Work request — Find the lines below that contain the word "Superior" and count them. Only the number should be given.

Entries supplied —

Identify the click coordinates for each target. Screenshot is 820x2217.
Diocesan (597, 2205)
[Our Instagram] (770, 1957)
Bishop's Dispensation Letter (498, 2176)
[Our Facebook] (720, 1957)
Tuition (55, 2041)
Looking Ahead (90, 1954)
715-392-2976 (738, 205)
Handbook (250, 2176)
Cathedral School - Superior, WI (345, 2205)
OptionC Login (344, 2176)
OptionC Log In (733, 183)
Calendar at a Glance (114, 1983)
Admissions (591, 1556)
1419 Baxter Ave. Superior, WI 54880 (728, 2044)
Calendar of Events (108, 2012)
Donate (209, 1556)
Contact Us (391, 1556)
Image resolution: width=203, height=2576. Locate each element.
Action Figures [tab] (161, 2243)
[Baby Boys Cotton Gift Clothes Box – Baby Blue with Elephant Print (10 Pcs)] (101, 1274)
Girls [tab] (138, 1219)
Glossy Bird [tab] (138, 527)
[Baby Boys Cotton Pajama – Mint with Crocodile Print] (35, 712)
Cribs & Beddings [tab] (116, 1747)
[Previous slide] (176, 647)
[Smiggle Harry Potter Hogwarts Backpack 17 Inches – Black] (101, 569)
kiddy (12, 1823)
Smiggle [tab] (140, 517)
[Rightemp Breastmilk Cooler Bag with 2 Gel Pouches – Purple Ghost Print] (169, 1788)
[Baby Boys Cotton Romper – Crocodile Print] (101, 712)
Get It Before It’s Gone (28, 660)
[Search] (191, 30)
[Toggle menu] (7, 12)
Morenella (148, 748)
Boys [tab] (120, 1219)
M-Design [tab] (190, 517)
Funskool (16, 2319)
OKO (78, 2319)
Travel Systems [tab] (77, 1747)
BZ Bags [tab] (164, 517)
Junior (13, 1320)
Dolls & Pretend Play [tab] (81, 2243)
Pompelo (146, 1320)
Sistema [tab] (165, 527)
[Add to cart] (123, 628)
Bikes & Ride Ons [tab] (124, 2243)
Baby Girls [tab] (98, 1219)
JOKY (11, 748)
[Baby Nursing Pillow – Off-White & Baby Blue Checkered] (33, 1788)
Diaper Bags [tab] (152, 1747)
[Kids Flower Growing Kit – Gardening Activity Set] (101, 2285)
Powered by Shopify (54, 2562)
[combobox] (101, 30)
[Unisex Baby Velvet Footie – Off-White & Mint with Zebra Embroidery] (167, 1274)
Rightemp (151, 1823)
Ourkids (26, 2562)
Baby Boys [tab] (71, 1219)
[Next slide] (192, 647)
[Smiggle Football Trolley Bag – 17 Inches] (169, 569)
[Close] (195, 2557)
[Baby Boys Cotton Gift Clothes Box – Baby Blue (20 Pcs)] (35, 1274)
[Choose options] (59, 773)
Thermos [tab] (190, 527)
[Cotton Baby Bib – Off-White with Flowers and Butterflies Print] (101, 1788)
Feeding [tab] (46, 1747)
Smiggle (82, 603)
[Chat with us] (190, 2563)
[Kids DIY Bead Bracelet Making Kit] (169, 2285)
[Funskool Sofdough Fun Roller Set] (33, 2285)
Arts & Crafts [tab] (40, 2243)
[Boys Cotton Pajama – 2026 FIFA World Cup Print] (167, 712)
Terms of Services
---
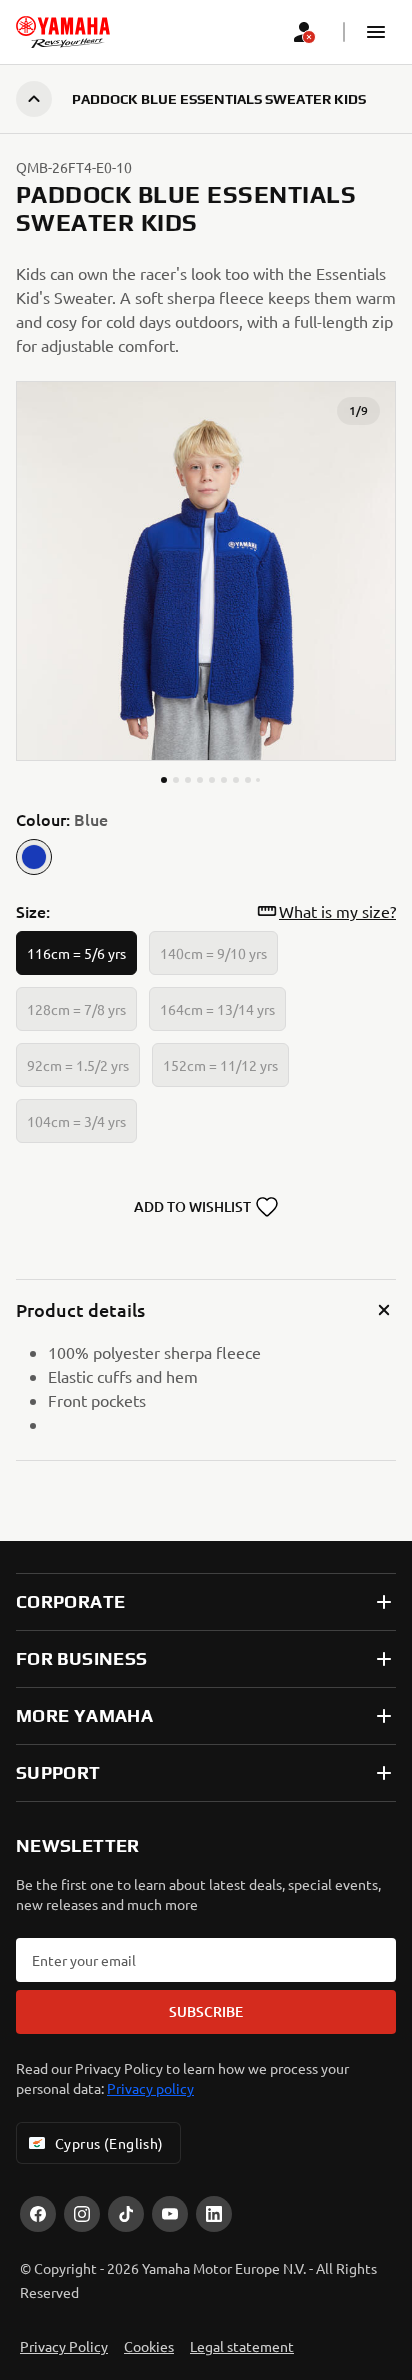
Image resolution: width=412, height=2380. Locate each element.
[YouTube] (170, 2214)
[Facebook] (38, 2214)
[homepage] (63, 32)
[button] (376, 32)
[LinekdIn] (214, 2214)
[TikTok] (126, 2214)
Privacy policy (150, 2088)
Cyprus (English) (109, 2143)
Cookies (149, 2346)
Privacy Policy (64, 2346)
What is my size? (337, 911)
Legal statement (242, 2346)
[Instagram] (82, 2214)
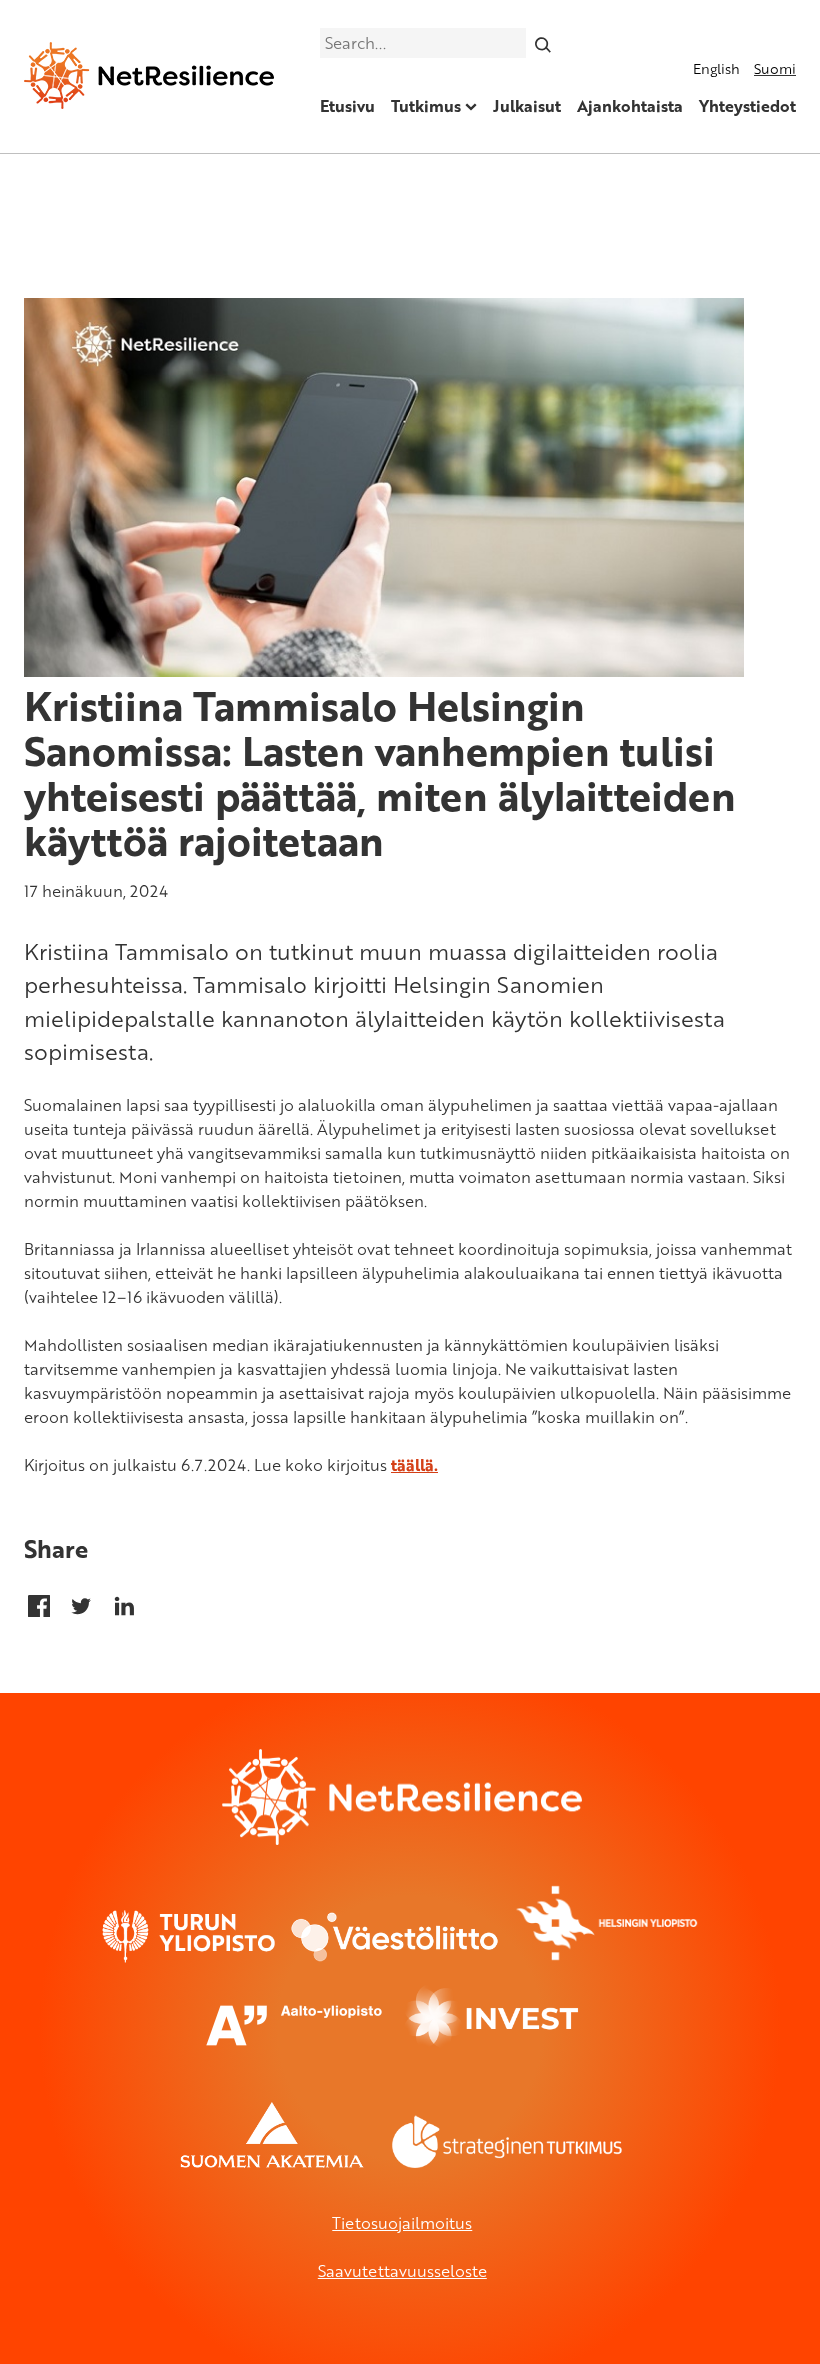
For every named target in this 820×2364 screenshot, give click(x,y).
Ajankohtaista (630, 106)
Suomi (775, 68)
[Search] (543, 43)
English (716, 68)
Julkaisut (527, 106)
==
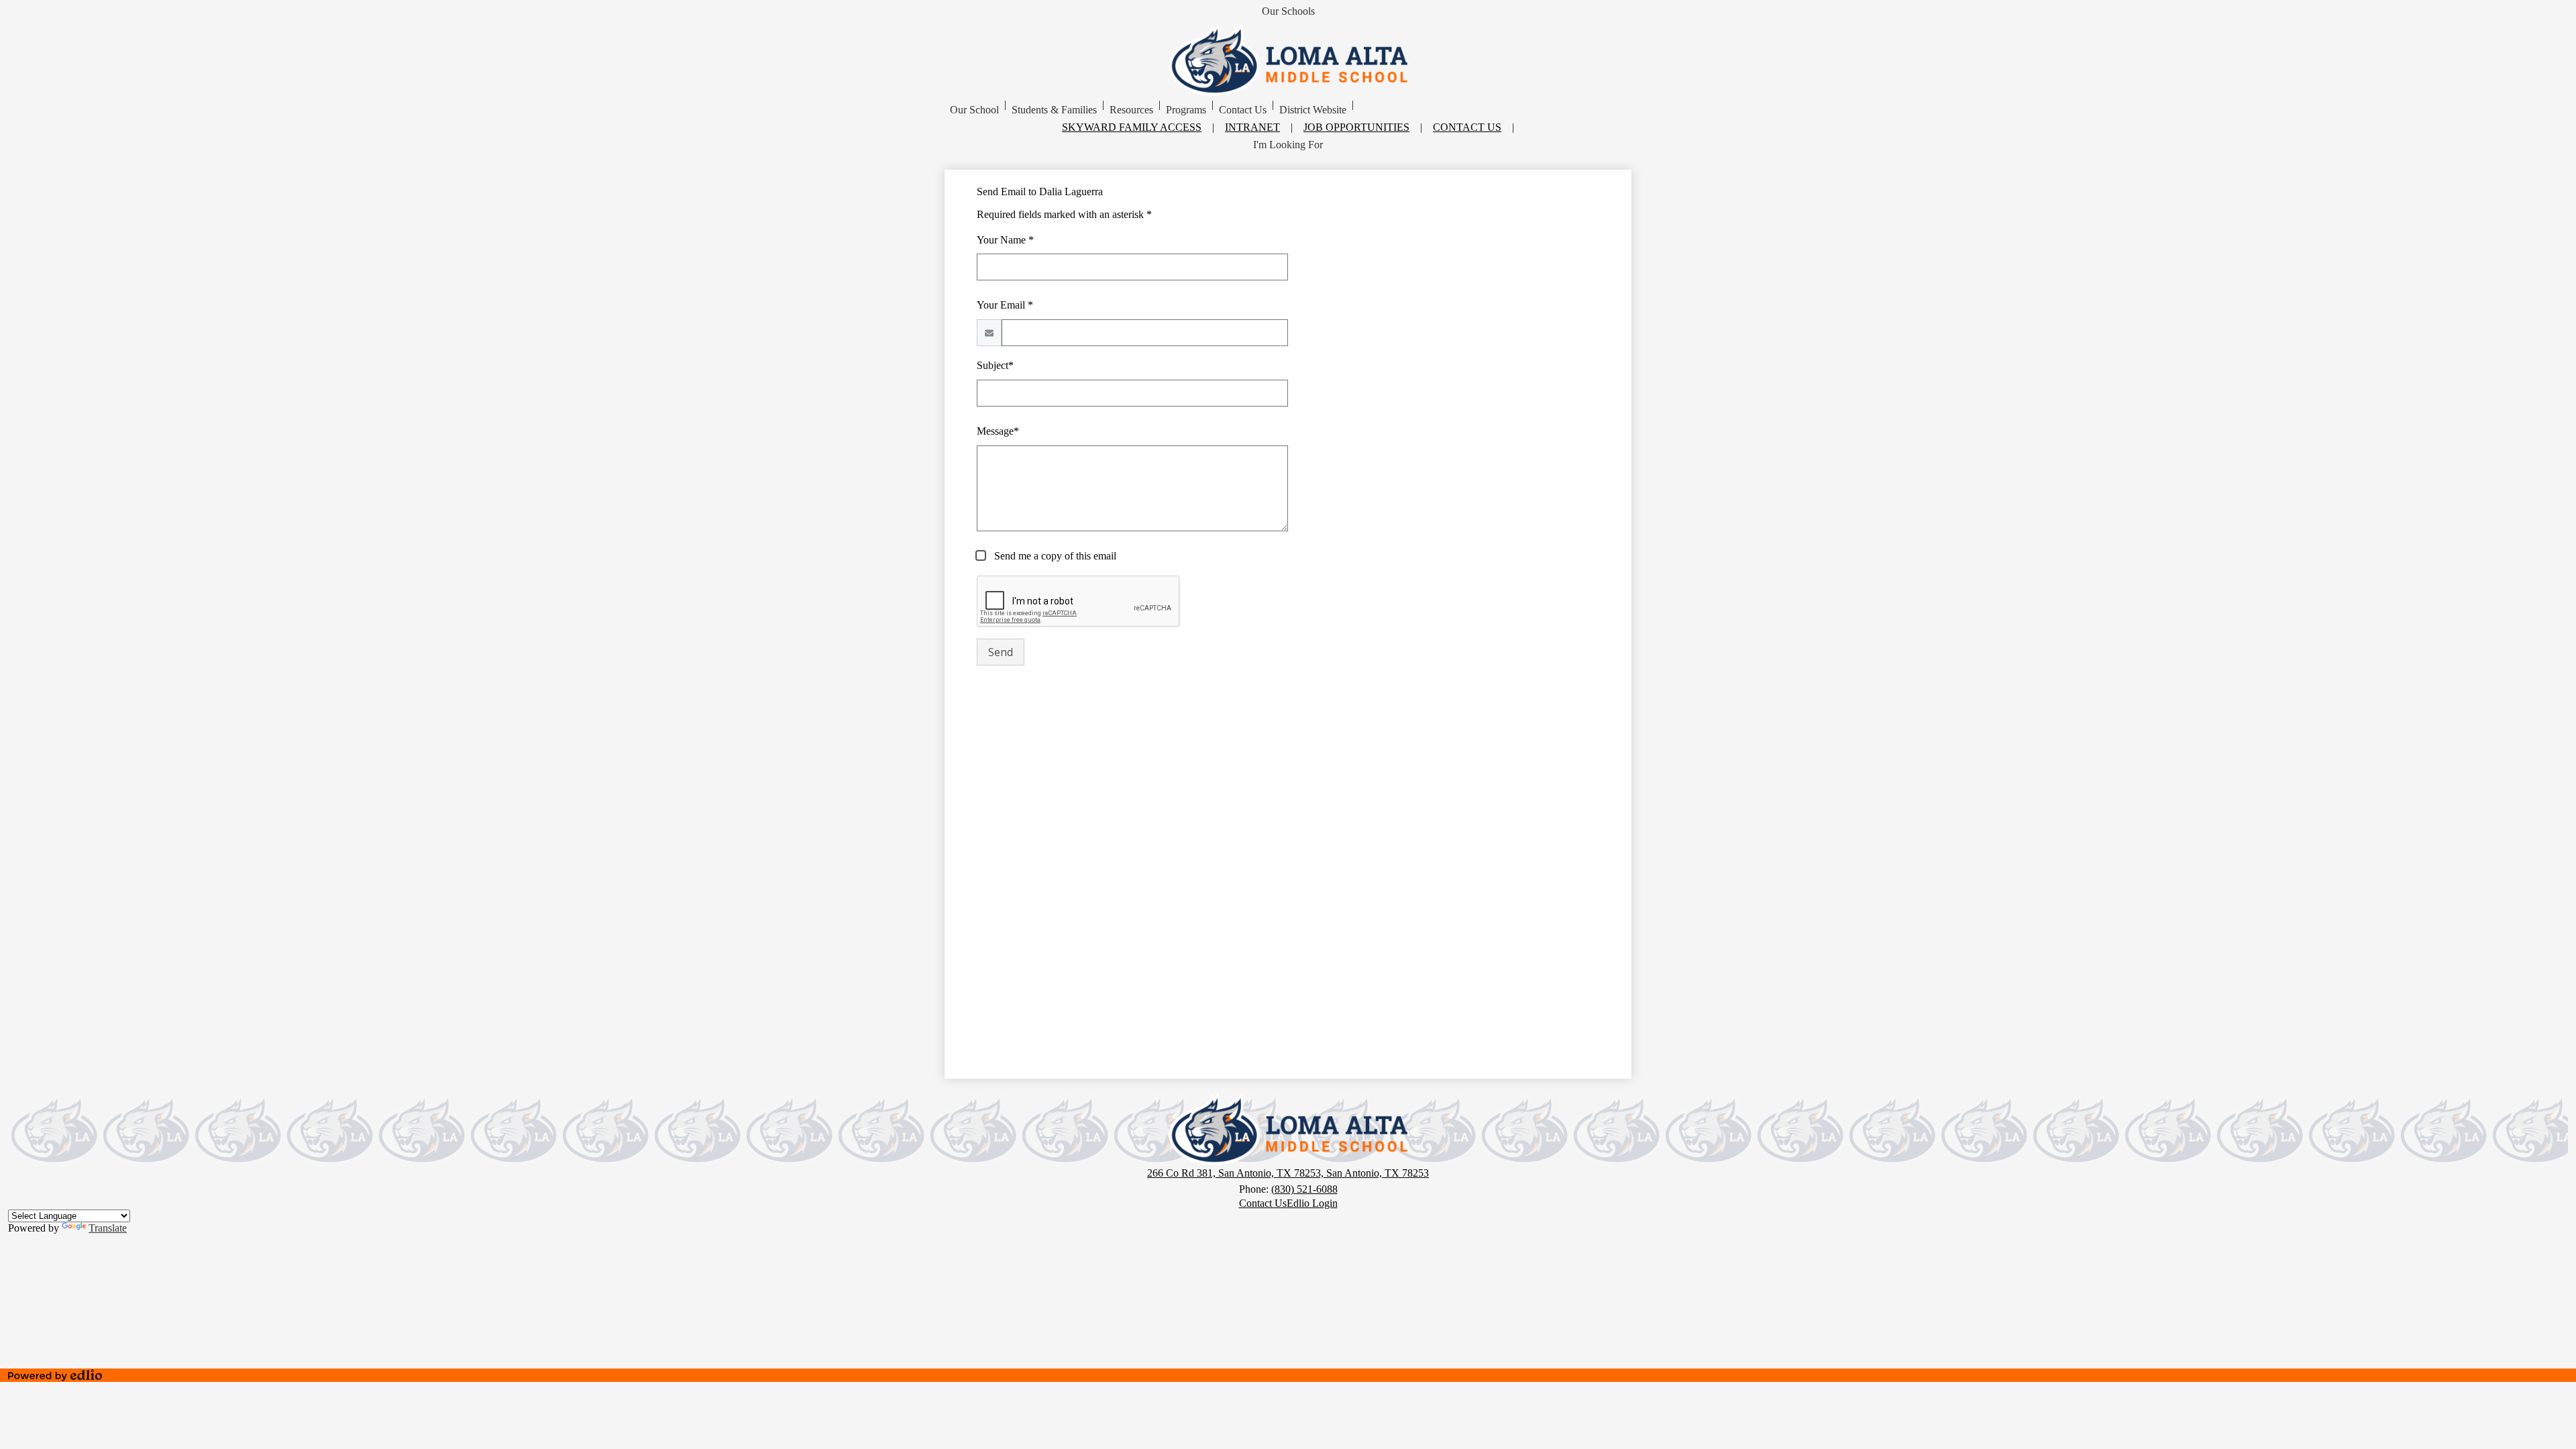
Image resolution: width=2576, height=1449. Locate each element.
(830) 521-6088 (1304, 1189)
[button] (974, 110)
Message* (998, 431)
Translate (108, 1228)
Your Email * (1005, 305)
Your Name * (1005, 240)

Reply to the exercise — 2